Today, at The Next Phase of Aged Care Reform conference in Sydney, there was a panel discussion that looked into all things quality and customer experience in aged care.
Chaired by Ian Yates from COTA Australia, the panel included Nick Ryan (Australian Aged Care Quality Agency), Rae Lamb (Aged Care Complaints Commissioner), Professor Ron Paterson (Review of National Aged Care Quality Regulatory Processes) and Andrea Coote (Aged Care Quality Advisory Council)
Andrea Coote says that when looking to improve aged care, the most important place to look at is the “consumer”.
“I think it’s important that we are discussing about consumers and consumer needs, we understand who we are speaking about so we can make proper strategies moving forward”.
Andrea believes that before making decisions, it’s important to be well informed about the sector and those involved.
“Data collection and data sharing is essential, if we want to know about the programs that have to be put in place to make the consumer experience better – we have got to understand what those consumers are, who they are and we’ve got to understand when things don’t go right.”
“It’s through proper data sharing that we can do that.”

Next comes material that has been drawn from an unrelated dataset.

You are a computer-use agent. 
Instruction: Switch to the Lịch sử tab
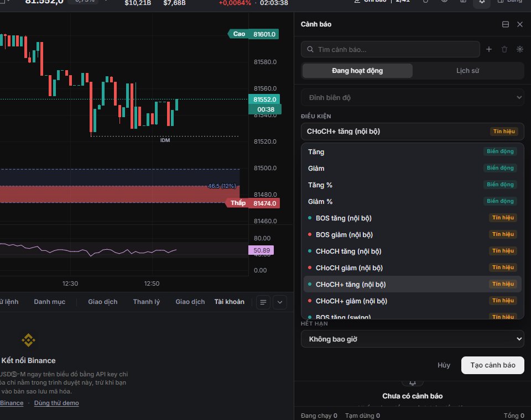tap(468, 71)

“It’s not going to be cheap, it’s going to be quite expensive – but I think it’s important for us to understand the types of decisions that consumers, who are not going to be in care, but the people who are going to help make those decisions, and what drives those people.”
“If we’re going to have a really good quality aged care system going forward, we really need to understand exactly what our market is, what the demands are and what the tension points are going to be.”
Rae Lamb’s reflected on her time as the Aged Care Complaints Commissioner, which she was appointed nearly two years ago.
“There’s huge opportunities for what can be done better at the front door of services in terms of responding to concerns that are raised by consumers and their families”
“Your response when somebody has a concern, is absolutely crucial to what happens next.”
“The better you respond, the less likely it will escalate to something that it doesn’t need to be,” Rae says in reference to the widespread negative media coverage that often occurs with aged care.
Rae pointed out that no aged care organisation is perfect, “even the best services should be getting complaints” because “people should feel that they can raise their concerns”.
“It’s what [the provider] does about them that’s important.”
Nick Ryan, who’s recent personal experience included placing his own father-in-law into aged care, said that there is something in common between all the friends and families involved.
“I know how disempowering it can be, irrespective of my job with aged care”.
“What you see in aged care, unlike any other comparable industry, is that residents and their family members already have a front loaded sense of loss, shame, guilt and fear.
“In a way you don’t see in, for example, childcare which can often be full of hope and potential”.
“Aged care holds this kind of cultural psychology of disempowerment. Not only should providers welcome it, we need to understand that everyone carries a degree of vulnerability”.
“There is a sense of vulnerability for everyone involved – and that’s why it’s so important to have opportunities to understand the corporate psychology that goes with aged care, to see that we double our efforts to be respectful and responsive to the experience of the residents and their families”.
Andrea says that change is on the horizon, “we are on the cusp of change”.
“It’s up to all of us to help enhance that”.